O investimento no projeto de gás natural liquefeito moçambicano foi apresentado como “um dos maiores negócios” em negociação no Fórum de Investimento Africano, que decorre até quarta-feira na capital sul-africana.

O anúncio foi feito hoje pelo primeiro-ministro de Moçambique, Carlos Agostinho do Rosário, juntamente com o presidente do Banco Africano de Desenvolvimento (BAD), Adesina Akinwumi, e o administrador da estatal ENH, Omar Mithá.

“Como referiu o presidente do BAD, é um dos maiores investimentos em negociação aqui no Fórum de Investimento Africano e Moçambique precisa de projetos que desenvolvam [a economia], promovam a criação de emprego, assim como outros setores de atividade económica como a agricultura”, afirmou o governante moçambicano.

O presidente do BAD, Adesina Akinwumi, slaientou que se trata do “maior negócio no projeto” da instituição, “com um valor global de 25 mil milhões de dólares [22,5 mil milhões de euros]”, tendo em conta “a importância do setor LNG [gás natural liquefeito, na sigla em inglês] em Moçambique”.

Já o presidente da ENH, Omar Mithá, referiu que “o projeto pretende distribuir 400 milhões de metros cúbicos a nível interno, será transformativo para a região e é um dos três megaprojetos que transformará a economia moçambicana nas próximas décadas”.

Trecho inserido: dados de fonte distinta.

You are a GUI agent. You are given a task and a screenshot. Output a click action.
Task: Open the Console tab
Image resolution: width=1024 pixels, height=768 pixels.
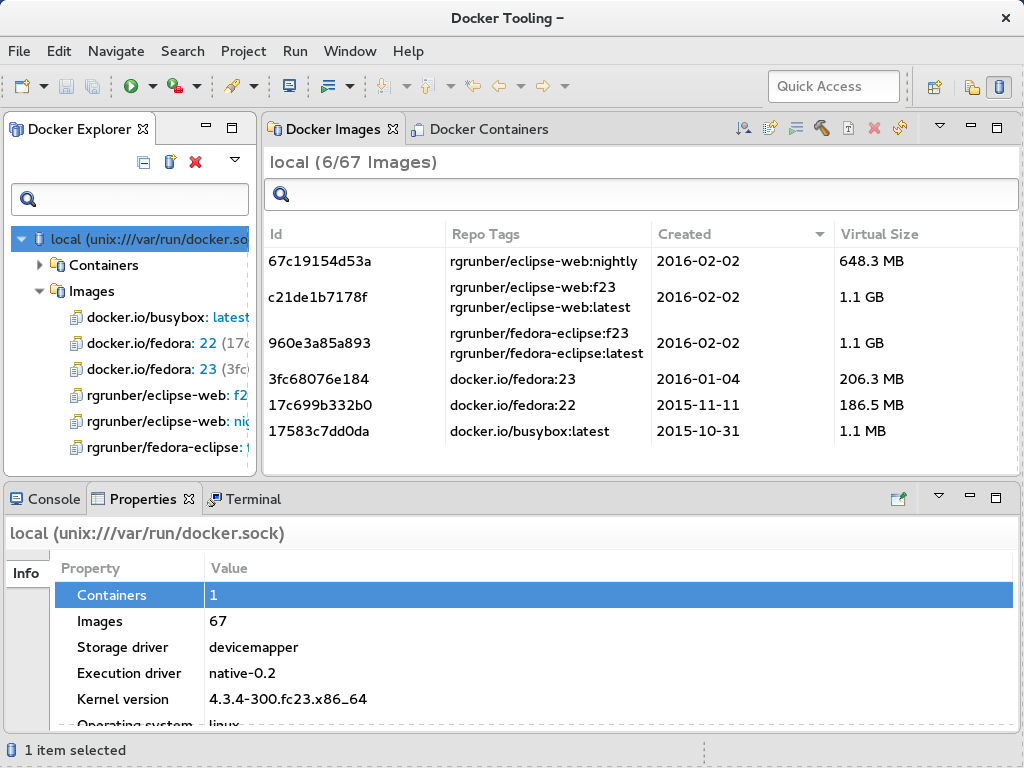[x=45, y=498]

“Estima-se que Moçambique irá contribuir com 4% da produção global, a par com o Qatar, a Austrália e os Estados Unidos”, salientou.

A ENH realizou hoje no Fórum de Investimento Africano, em Joanesburgo, um ‘roadshow’ com vista a atrair investimento para a participação acionista de 15% que detém nos 40% alocados à participação acionista no projeto LNG no norte de Moçambique, no valor global de 25 mil milhões de dólares, sendo os restantes 60% comparticipado por financiamentos de instituições financeiras, explicou à Lusa uma fonte do BAD.

Entre os investidores, contam-se os principais bancos sul-africanos, o BAD, além de instituições financeiras da União Europeia e ainda do Médio Oriente, disse uma fonte da ENH.

O projeto de gás natural na Bacia do Rovuma deve entrar em produção no final de 2024, adiantou a mesma fonte.

O plano de desenvolvimento do projeto de gás natural liquefeito da Área 1 da Bacia do Rovuma, em Cabo Delgado, norte de Moçambique, está avaliado em 25 mil milhões de dólares – o dobro do produto interno bruto (PIB) do país, ou seja, a riqueza que o país produz anualmente.

O Fundo Monetário Internacional (FMI), estima que o projeto LNG colocará a economia do país a crescer mais de 10% ao ano.